= Exercise =
From the line with "This screenshot has height=315, width=557." through the line with "Click 安全通過 text in 塑化劑 row", repeat the entries verbatim, both end lines included, and add nothing.
== Segment start ==
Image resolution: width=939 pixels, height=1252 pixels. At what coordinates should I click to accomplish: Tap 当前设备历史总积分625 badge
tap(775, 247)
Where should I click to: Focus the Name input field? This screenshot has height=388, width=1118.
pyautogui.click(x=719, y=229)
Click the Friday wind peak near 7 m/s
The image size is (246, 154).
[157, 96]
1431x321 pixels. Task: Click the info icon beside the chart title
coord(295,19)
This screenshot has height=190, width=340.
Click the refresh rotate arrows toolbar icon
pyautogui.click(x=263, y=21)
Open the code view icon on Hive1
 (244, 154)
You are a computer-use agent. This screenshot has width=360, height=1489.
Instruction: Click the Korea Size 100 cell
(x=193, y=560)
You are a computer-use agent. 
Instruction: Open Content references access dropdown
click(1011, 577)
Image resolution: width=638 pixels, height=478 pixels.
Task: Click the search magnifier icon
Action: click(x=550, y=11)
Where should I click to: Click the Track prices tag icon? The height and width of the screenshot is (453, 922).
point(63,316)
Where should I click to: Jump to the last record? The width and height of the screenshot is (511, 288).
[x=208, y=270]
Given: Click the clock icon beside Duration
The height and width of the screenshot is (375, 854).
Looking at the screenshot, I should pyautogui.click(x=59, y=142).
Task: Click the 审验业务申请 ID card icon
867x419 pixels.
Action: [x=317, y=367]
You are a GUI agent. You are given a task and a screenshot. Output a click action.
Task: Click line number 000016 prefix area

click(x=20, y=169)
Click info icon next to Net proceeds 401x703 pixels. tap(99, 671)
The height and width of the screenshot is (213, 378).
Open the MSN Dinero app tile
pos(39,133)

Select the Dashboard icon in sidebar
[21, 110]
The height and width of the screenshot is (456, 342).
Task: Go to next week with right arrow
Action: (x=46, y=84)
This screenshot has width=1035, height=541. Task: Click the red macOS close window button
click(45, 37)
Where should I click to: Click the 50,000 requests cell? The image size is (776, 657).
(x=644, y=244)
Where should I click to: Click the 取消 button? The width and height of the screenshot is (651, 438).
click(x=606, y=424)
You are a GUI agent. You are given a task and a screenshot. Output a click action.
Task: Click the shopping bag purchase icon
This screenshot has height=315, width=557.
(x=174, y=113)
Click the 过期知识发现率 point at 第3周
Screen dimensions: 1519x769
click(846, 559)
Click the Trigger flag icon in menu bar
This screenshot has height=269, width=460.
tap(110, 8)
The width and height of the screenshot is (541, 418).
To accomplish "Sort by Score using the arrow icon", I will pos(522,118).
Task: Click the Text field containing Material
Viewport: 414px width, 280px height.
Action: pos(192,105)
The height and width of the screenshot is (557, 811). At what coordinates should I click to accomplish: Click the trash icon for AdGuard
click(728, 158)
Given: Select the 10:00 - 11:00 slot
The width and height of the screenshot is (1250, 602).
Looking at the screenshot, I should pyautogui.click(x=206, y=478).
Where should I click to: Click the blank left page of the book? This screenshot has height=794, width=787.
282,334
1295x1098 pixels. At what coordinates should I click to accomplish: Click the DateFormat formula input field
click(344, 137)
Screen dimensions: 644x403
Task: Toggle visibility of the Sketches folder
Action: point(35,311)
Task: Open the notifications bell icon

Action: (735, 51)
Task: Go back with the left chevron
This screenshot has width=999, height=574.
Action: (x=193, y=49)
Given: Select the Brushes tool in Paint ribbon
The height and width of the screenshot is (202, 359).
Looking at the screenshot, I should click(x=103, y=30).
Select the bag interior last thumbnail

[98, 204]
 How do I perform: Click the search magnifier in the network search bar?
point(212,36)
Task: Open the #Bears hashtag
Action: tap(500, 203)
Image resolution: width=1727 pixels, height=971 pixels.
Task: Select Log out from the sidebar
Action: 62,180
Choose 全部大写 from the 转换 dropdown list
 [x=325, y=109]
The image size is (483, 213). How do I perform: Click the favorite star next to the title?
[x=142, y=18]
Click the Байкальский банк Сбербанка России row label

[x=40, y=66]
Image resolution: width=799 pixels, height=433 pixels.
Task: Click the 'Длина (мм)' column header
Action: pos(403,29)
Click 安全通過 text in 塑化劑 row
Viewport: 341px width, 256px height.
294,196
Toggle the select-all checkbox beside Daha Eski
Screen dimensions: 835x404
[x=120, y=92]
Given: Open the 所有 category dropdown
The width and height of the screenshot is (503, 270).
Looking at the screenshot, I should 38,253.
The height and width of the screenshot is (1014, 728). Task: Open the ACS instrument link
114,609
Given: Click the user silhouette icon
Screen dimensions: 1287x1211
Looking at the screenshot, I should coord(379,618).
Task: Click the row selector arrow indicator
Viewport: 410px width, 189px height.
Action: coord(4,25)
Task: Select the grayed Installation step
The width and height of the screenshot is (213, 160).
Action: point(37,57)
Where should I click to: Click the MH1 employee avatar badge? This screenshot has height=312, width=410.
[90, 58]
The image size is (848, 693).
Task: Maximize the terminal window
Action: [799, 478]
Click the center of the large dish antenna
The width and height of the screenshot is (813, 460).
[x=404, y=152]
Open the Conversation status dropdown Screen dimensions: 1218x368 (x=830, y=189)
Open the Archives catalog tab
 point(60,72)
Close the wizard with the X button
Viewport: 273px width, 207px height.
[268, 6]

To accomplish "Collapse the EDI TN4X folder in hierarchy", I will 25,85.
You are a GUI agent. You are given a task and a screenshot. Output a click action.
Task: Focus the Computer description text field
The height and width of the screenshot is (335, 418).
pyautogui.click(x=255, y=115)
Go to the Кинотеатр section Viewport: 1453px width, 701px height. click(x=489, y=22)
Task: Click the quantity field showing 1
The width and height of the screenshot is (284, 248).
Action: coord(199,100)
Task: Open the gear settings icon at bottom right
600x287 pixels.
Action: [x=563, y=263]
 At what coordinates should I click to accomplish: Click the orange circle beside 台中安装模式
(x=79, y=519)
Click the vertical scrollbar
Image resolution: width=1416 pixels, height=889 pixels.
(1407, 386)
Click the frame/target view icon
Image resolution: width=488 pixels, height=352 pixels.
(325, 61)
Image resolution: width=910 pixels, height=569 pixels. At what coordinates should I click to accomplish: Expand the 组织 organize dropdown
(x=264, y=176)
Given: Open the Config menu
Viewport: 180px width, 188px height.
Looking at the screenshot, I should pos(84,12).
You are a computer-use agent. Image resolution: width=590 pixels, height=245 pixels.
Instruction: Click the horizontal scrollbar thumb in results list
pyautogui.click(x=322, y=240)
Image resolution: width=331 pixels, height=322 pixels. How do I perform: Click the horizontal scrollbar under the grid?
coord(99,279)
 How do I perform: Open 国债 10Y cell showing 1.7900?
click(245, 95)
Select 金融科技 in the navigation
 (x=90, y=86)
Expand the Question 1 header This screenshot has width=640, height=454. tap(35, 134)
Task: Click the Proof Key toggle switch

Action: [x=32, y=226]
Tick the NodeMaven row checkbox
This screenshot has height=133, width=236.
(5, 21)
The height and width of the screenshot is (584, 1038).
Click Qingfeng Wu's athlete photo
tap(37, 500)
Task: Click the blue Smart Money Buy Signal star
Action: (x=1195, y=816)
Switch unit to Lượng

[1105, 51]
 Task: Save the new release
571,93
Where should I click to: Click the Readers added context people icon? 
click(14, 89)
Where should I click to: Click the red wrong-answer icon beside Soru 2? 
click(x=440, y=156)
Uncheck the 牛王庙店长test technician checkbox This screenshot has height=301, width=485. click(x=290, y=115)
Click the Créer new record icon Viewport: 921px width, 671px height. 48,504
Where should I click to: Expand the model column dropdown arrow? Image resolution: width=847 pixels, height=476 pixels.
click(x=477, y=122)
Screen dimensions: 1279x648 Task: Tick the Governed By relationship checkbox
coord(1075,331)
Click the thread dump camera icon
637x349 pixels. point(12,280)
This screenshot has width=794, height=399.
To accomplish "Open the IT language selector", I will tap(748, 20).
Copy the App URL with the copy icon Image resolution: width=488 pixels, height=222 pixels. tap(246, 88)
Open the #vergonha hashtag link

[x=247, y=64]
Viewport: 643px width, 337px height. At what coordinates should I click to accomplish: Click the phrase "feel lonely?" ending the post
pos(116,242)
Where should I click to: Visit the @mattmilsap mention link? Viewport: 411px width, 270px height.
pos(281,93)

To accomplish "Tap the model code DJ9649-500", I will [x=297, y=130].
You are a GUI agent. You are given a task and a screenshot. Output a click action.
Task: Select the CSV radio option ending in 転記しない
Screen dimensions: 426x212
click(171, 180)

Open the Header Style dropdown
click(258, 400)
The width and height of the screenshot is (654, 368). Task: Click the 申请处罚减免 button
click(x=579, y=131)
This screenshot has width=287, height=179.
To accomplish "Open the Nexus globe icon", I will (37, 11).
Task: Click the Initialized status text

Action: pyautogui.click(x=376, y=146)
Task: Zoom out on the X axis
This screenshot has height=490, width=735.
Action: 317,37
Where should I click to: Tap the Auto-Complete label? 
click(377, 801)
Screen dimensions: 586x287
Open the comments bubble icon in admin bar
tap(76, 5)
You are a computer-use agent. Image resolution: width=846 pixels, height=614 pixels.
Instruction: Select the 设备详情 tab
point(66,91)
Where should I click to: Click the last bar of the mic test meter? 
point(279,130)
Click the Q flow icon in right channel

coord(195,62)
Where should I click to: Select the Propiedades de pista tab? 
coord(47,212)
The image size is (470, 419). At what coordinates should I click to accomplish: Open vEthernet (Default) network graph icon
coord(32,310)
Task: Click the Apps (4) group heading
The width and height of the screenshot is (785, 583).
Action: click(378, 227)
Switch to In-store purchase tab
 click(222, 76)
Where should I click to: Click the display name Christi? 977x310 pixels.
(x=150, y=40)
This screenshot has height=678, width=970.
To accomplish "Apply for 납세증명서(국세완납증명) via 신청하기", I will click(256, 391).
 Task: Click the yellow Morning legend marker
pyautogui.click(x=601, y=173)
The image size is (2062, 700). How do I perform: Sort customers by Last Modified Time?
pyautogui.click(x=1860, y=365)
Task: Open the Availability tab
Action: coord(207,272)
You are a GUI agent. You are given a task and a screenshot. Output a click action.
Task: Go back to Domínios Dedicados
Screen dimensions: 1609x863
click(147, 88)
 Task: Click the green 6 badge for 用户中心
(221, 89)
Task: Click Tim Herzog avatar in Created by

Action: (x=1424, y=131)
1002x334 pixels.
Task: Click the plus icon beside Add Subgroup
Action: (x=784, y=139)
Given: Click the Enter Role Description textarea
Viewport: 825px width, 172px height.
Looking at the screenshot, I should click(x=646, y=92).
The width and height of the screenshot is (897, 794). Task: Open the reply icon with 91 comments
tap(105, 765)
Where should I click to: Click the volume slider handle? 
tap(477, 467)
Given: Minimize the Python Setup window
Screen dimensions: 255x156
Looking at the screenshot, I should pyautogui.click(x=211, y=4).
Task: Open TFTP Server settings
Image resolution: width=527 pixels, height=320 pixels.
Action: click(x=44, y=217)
== Segment end ==
= Task output =
This screenshot has height=315, width=557.
(x=174, y=113)
Click the 过期知识发现率 point at 第3周
Screen dimensions: 1519x769
click(846, 559)
Click the Trigger flag icon in menu bar
This screenshot has height=269, width=460.
tap(110, 8)
The width and height of the screenshot is (541, 418).
To accomplish "Sort by Score using the arrow icon", I will pos(522,118).
Task: Click the Text field containing Material
Viewport: 414px width, 280px height.
Action: pos(192,105)
The height and width of the screenshot is (557, 811). At what coordinates should I click to accomplish: Click the trash icon for AdGuard
click(728, 158)
Given: Select the 10:00 - 11:00 slot
The width and height of the screenshot is (1250, 602).
Looking at the screenshot, I should pyautogui.click(x=206, y=478).
Where should I click to: Click the blank left page of the book? This screenshot has height=794, width=787.
282,334
1295x1098 pixels. At what coordinates should I click to accomplish: Click the DateFormat formula input field
click(344, 137)
Screen dimensions: 644x403
Task: Toggle visibility of the Sketches folder
Action: point(35,311)
Task: Open the notifications bell icon

Action: (735, 51)
Task: Go back with the left chevron
This screenshot has width=999, height=574.
Action: (x=193, y=49)
Given: Select the Brushes tool in Paint ribbon
The height and width of the screenshot is (202, 359).
Looking at the screenshot, I should click(x=103, y=30).
Select the bag interior last thumbnail

[98, 204]
 How do I perform: Click the search magnifier in the network search bar?
point(212,36)
Task: Open the #Bears hashtag
Action: tap(500, 203)
Image resolution: width=1727 pixels, height=971 pixels.
Task: Select Log out from the sidebar
Action: 62,180
Choose 全部大写 from the 转换 dropdown list
 [x=325, y=109]
The image size is (483, 213). How do I perform: Click the favorite star next to the title?
[x=142, y=18]
Click the Байкальский банк Сбербанка России row label

[x=40, y=66]
Image resolution: width=799 pixels, height=433 pixels.
Task: Click the 'Длина (мм)' column header
Action: pos(403,29)
Click 安全通過 text in 塑化劑 row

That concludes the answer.